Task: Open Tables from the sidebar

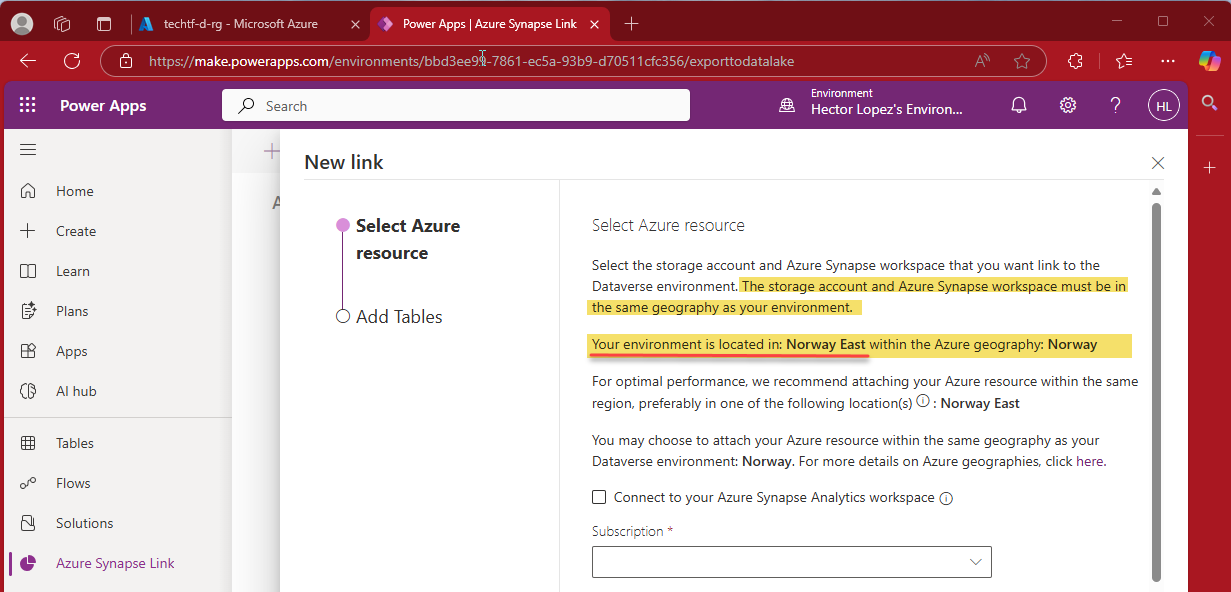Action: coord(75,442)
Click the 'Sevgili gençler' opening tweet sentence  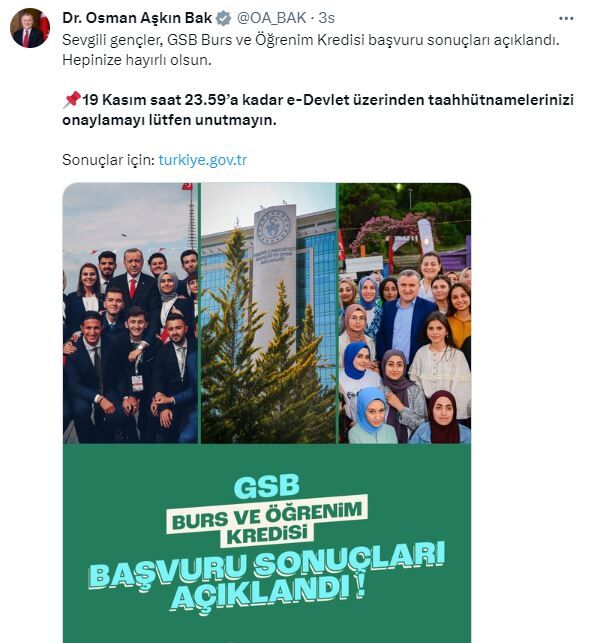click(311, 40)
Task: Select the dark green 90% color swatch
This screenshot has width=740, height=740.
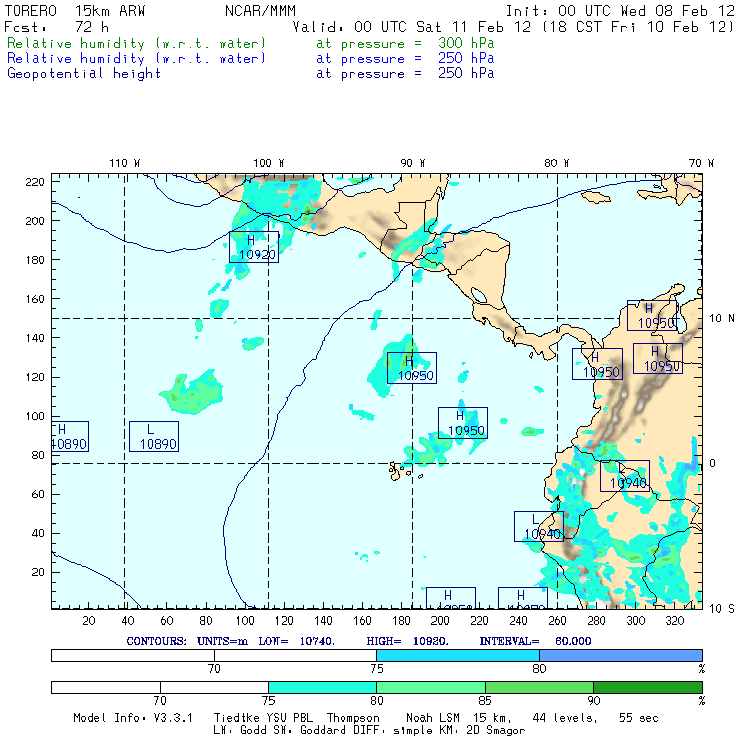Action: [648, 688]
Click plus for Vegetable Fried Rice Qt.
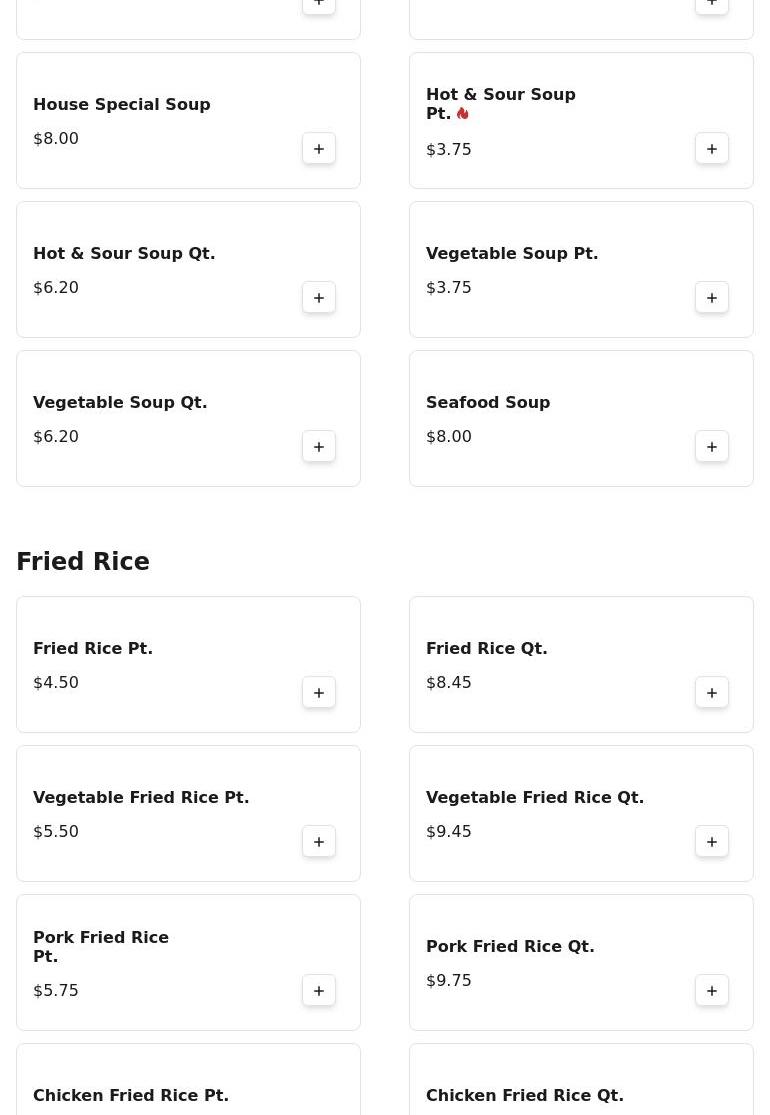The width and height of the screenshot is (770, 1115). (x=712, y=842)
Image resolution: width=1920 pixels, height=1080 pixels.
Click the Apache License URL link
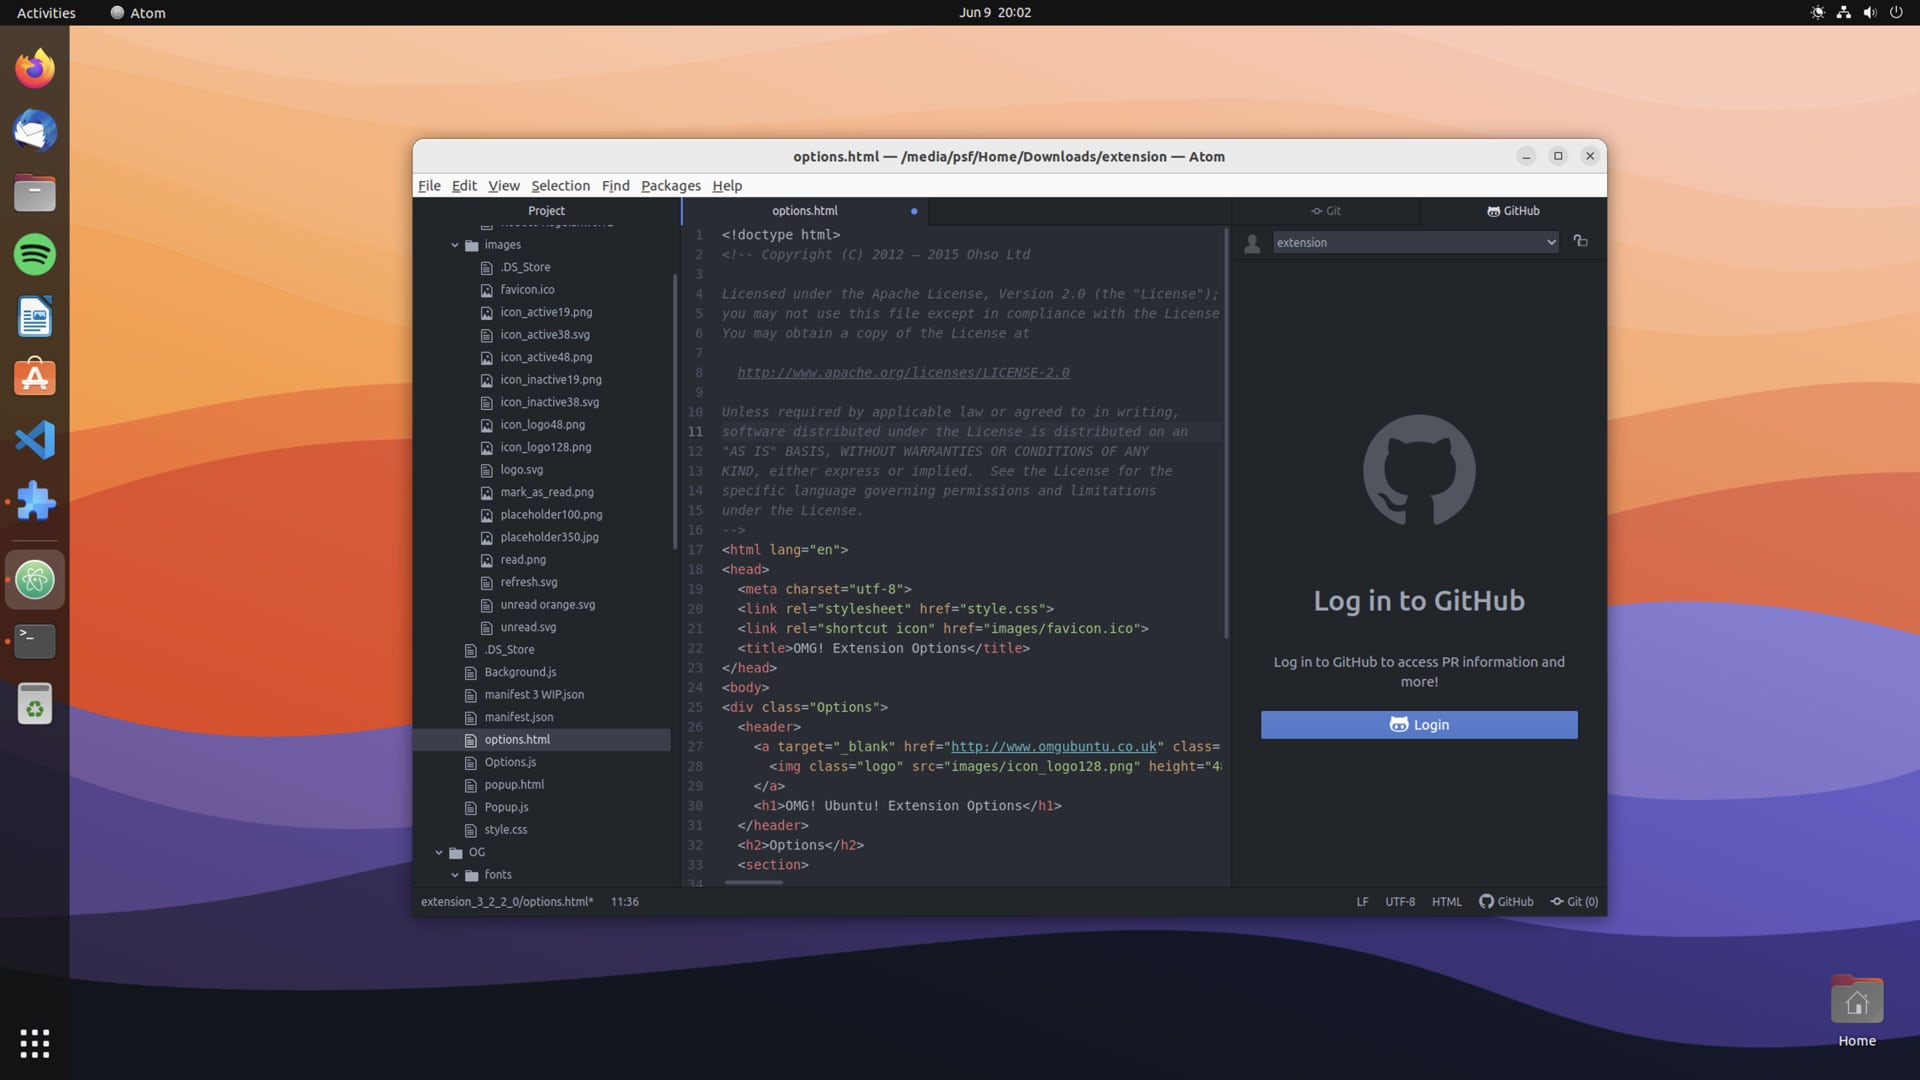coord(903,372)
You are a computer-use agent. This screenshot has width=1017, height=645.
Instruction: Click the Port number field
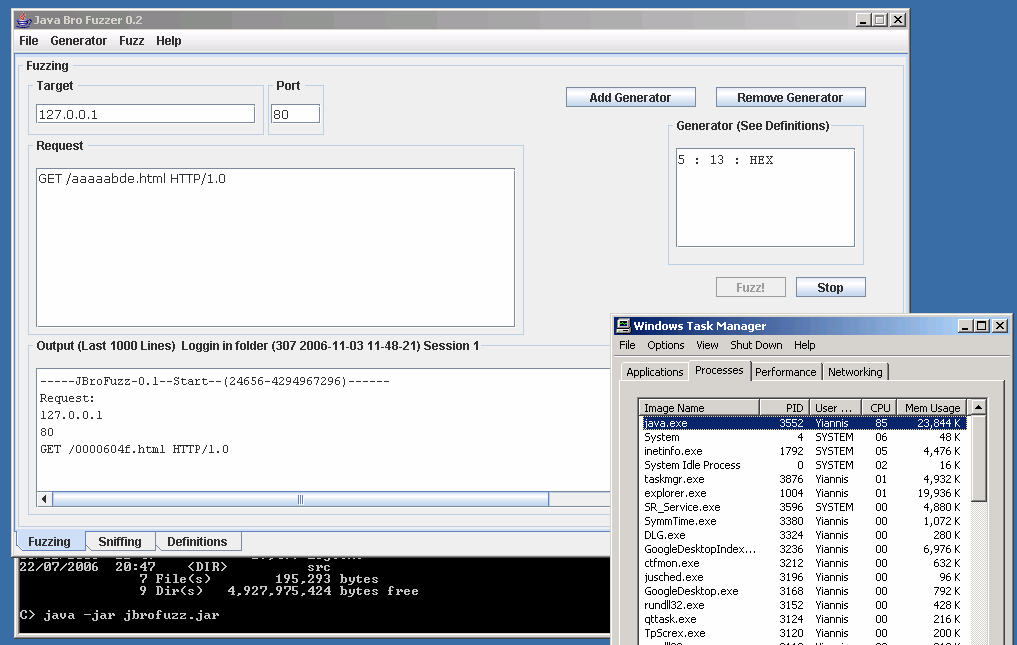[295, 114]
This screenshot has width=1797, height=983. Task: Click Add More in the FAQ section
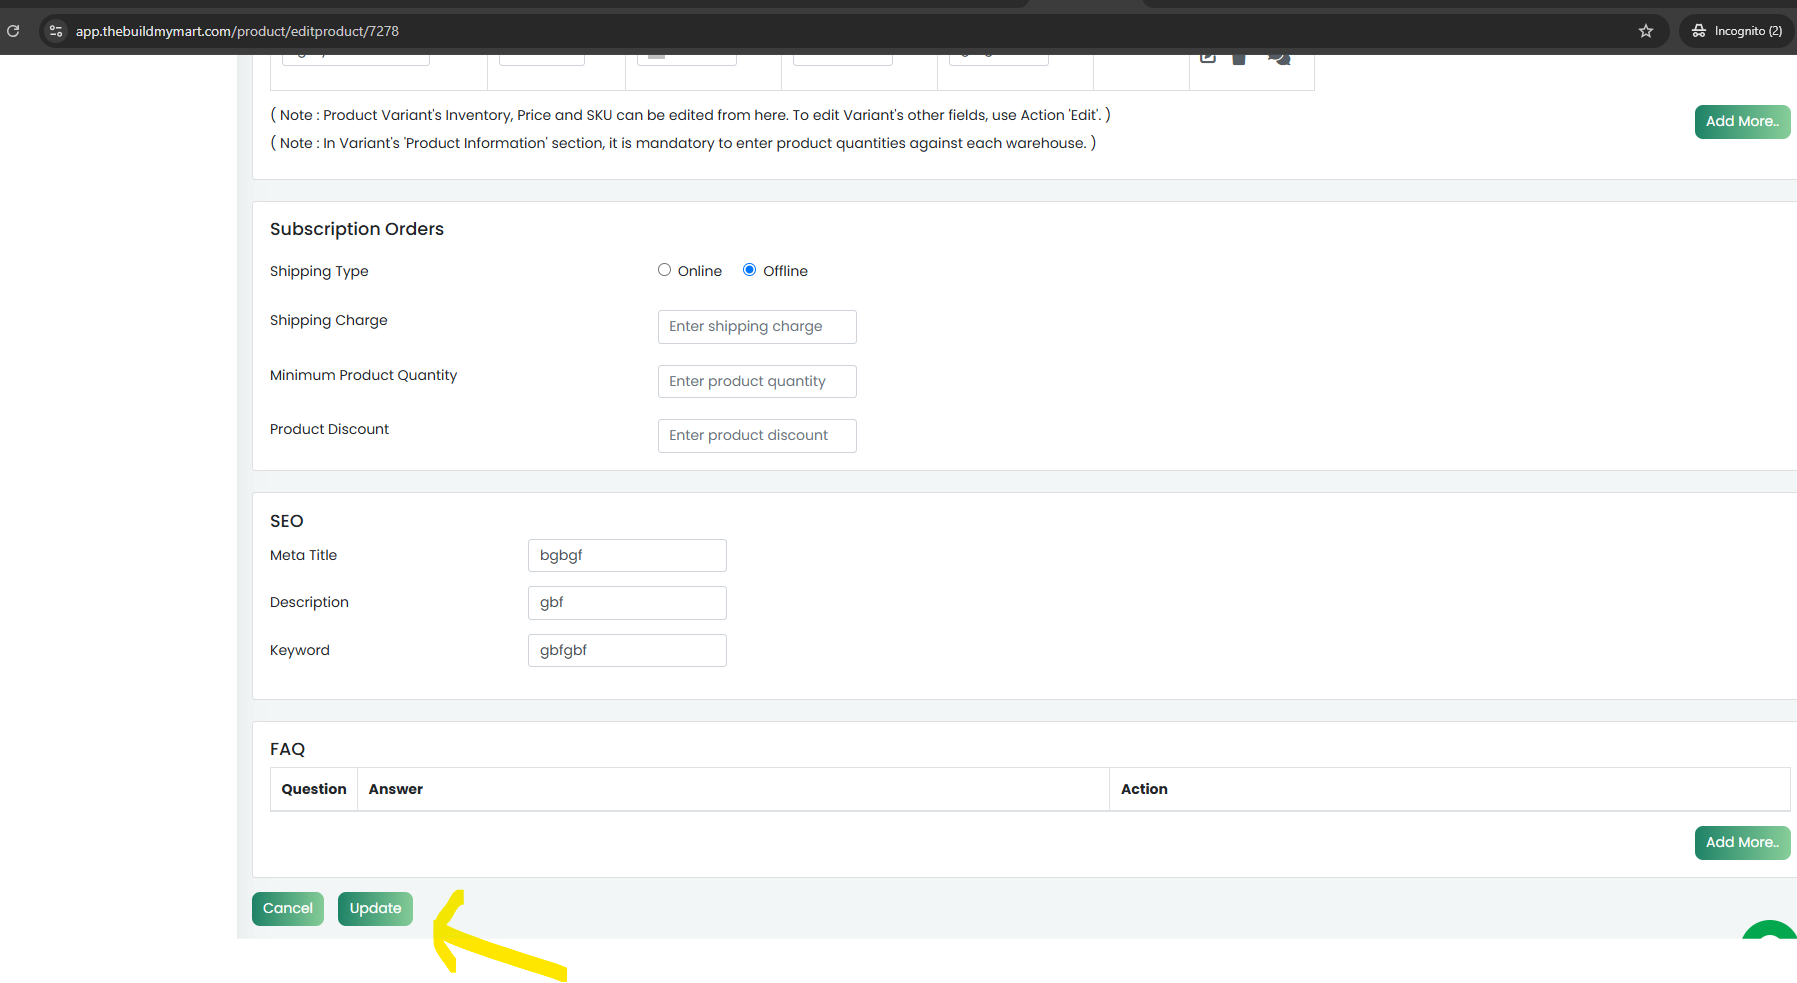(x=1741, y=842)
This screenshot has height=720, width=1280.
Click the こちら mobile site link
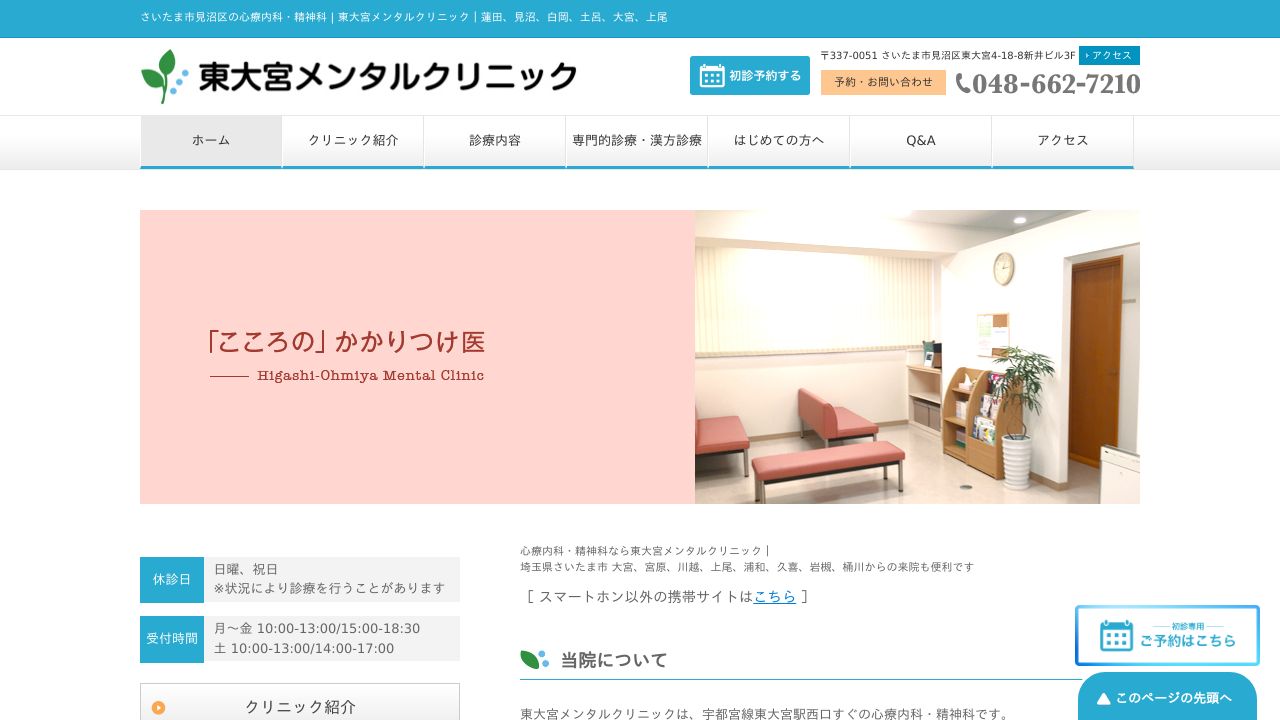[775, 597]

* **Your assignment**
Print exactly, and only, the lines from the line containing "This screenshot has height=720, width=1280." to the last line of the material above, with every picture left out.

* **Result**
This screenshot has height=720, width=1280.
Click the こちら mobile site link
[775, 597]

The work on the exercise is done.